### Exercise prompt
From the line containing "Instruction: Click the" through the last line of the records below, output every line exactly as it appears, but leave out the pictures.

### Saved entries

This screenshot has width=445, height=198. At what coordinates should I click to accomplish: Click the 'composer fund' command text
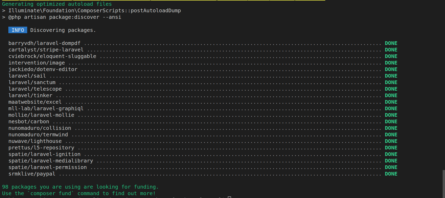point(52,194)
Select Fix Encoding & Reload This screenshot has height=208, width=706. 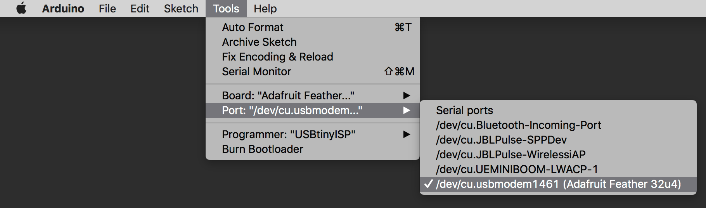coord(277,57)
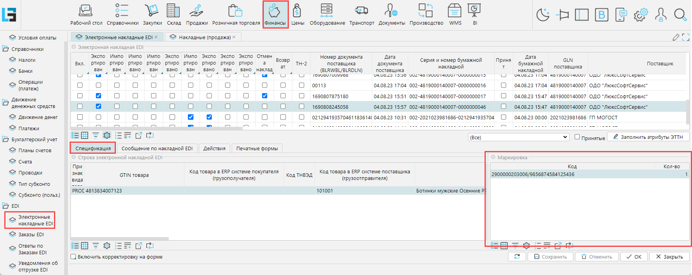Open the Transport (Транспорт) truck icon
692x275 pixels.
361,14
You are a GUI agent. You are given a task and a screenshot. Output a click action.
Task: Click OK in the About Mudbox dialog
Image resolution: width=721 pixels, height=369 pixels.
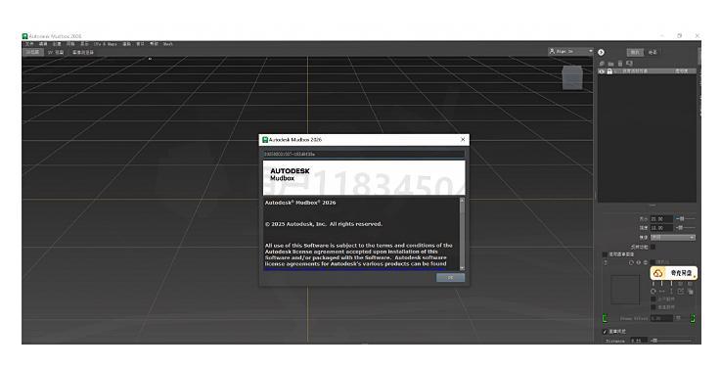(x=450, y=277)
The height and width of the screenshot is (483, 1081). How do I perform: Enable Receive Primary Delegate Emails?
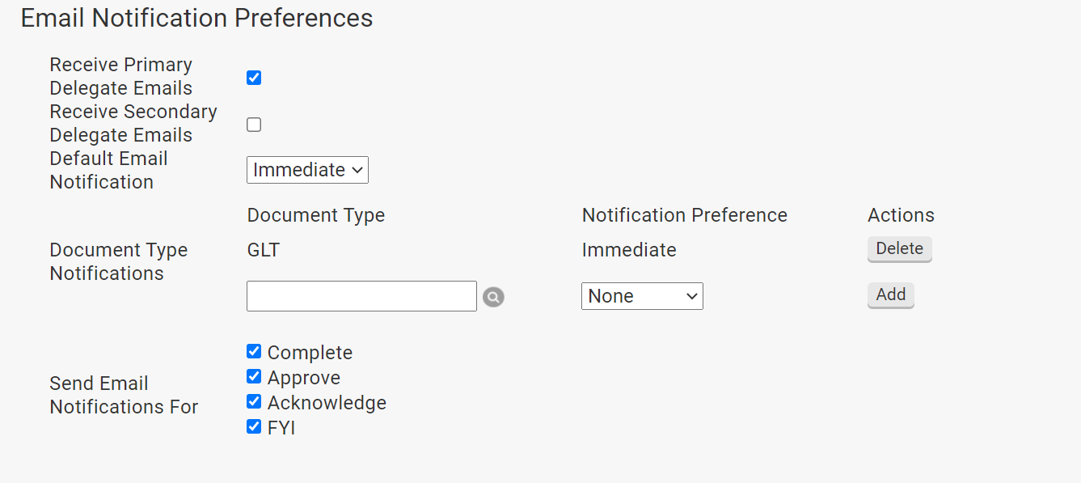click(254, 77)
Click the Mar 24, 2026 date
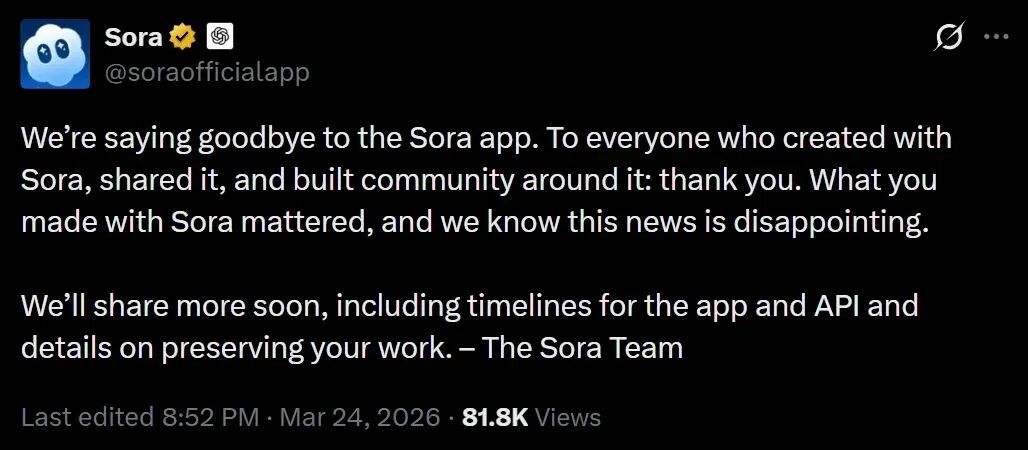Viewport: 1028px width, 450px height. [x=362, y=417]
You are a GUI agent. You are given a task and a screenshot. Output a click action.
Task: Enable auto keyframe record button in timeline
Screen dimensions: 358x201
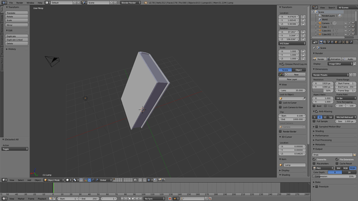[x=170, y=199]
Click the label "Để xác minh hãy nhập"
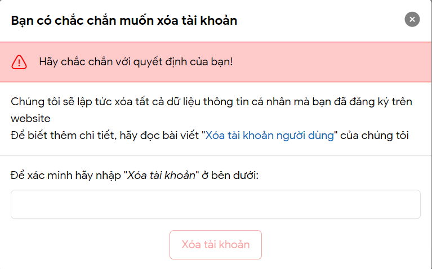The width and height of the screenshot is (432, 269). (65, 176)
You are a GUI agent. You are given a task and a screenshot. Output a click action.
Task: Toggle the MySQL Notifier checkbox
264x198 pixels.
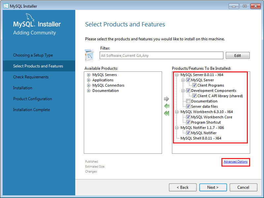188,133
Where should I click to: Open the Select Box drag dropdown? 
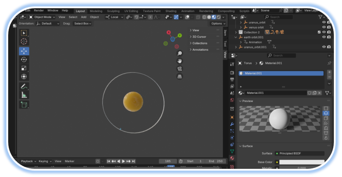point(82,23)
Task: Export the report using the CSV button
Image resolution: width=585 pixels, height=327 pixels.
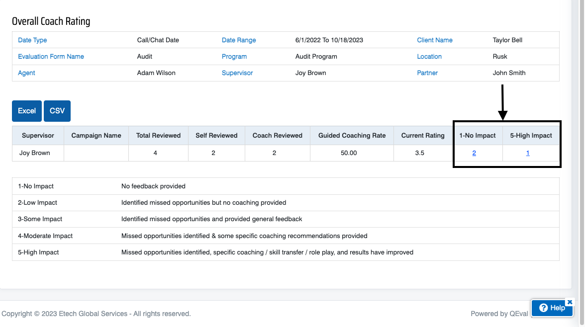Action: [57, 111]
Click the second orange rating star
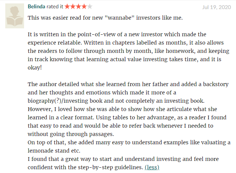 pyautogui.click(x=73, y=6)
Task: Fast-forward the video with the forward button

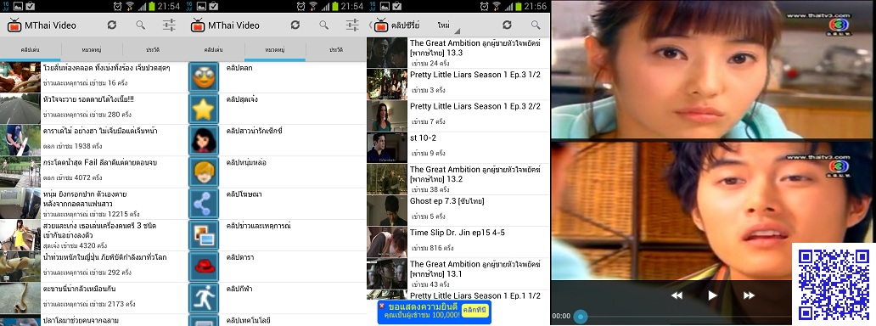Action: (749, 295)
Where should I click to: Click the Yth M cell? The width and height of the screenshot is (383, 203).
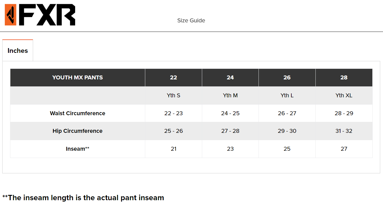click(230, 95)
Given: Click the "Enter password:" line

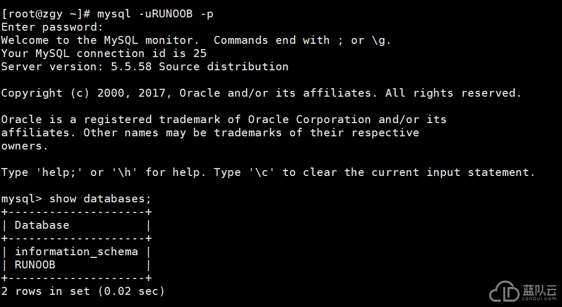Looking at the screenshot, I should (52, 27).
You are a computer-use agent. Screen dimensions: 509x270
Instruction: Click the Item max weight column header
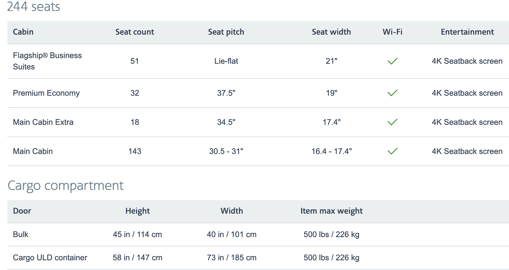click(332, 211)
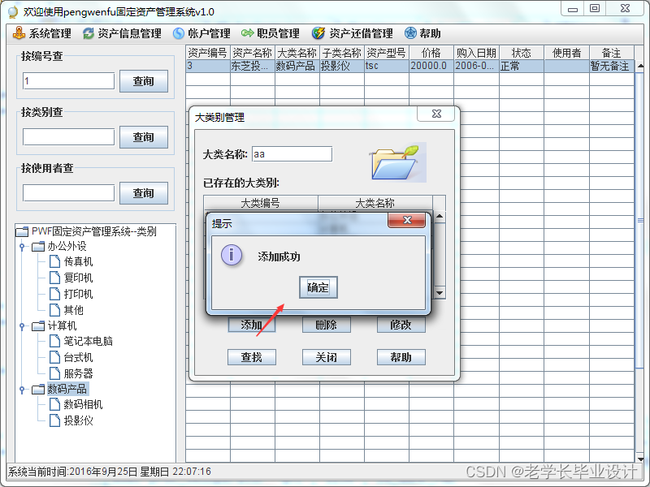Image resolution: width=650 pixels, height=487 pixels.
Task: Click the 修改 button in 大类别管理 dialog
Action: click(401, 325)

### Answer section
Instruction: Click the Item max weight column header
click(332, 211)
Image resolution: width=650 pixels, height=487 pixels.
Task: Click the 修改 button in 大类别管理 dialog
Action: click(401, 325)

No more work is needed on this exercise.